§ The problem
Please reproduce exactly the lines that begin the listing below, up to and including the line where "Task: Select the 'Без опыта' tag" occurs.

§ Data in this exercise
┄┄┄┄┄┄┄┄┄┄┄┄┄┄┄┄┄┄┄┄

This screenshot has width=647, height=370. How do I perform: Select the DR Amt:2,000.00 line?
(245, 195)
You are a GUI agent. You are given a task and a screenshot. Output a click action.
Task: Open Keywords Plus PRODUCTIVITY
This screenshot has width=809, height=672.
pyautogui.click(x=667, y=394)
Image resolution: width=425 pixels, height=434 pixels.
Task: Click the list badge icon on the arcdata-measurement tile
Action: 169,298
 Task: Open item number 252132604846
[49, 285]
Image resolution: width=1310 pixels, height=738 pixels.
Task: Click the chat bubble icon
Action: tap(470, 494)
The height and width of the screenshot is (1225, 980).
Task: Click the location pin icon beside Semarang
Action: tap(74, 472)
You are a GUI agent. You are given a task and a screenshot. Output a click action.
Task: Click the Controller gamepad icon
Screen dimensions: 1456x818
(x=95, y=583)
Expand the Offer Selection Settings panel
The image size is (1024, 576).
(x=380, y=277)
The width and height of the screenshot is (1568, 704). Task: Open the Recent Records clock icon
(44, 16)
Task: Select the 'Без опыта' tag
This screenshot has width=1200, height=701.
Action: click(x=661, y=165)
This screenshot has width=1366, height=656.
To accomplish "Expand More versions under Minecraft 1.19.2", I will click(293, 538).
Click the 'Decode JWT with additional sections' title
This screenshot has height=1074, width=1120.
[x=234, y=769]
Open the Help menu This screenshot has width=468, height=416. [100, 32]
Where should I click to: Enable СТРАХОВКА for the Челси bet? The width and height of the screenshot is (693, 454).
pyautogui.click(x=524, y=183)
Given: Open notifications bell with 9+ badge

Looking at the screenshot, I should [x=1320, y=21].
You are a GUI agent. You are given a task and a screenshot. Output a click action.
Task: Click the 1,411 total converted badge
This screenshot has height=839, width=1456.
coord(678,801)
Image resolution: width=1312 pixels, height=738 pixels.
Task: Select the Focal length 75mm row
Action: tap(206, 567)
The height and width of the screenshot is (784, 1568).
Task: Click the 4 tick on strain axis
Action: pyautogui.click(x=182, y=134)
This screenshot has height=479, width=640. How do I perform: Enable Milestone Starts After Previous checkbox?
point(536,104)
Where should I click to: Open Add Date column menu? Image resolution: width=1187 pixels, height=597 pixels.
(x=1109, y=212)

┄┄┄┄┄┄┄┄┄┄┄┄┄┄┄┄┄┄┄┄

§ Reply to the task
This screenshot has width=647, height=370. How do I perform: Select the DR Amt:2,000.00 line?
(245, 195)
You are a GUI agent. You are given a task and a screenshot. Output a click action.
Task: Open Keywords Plus PRODUCTIVITY
This screenshot has width=809, height=672.
pyautogui.click(x=667, y=394)
Image resolution: width=425 pixels, height=434 pixels.
Task: Click the list badge icon on the arcdata-measurement tile
Action: 169,298
 Task: Open item number 252132604846
[49, 285]
Image resolution: width=1310 pixels, height=738 pixels.
Task: Click the chat bubble icon
Action: tap(470, 494)
The height and width of the screenshot is (1225, 980).
Task: Click the location pin icon beside Semarang
Action: tap(74, 472)
You are a GUI agent. You are given a task and a screenshot. Output a click action.
Task: Click the Controller gamepad icon
Screen dimensions: 1456x818
(x=95, y=583)
Expand the Offer Selection Settings panel
The image size is (1024, 576).
(x=380, y=277)
The width and height of the screenshot is (1568, 704). Task: Open the Recent Records clock icon
(44, 16)
Task: Select the 'Без опыта' tag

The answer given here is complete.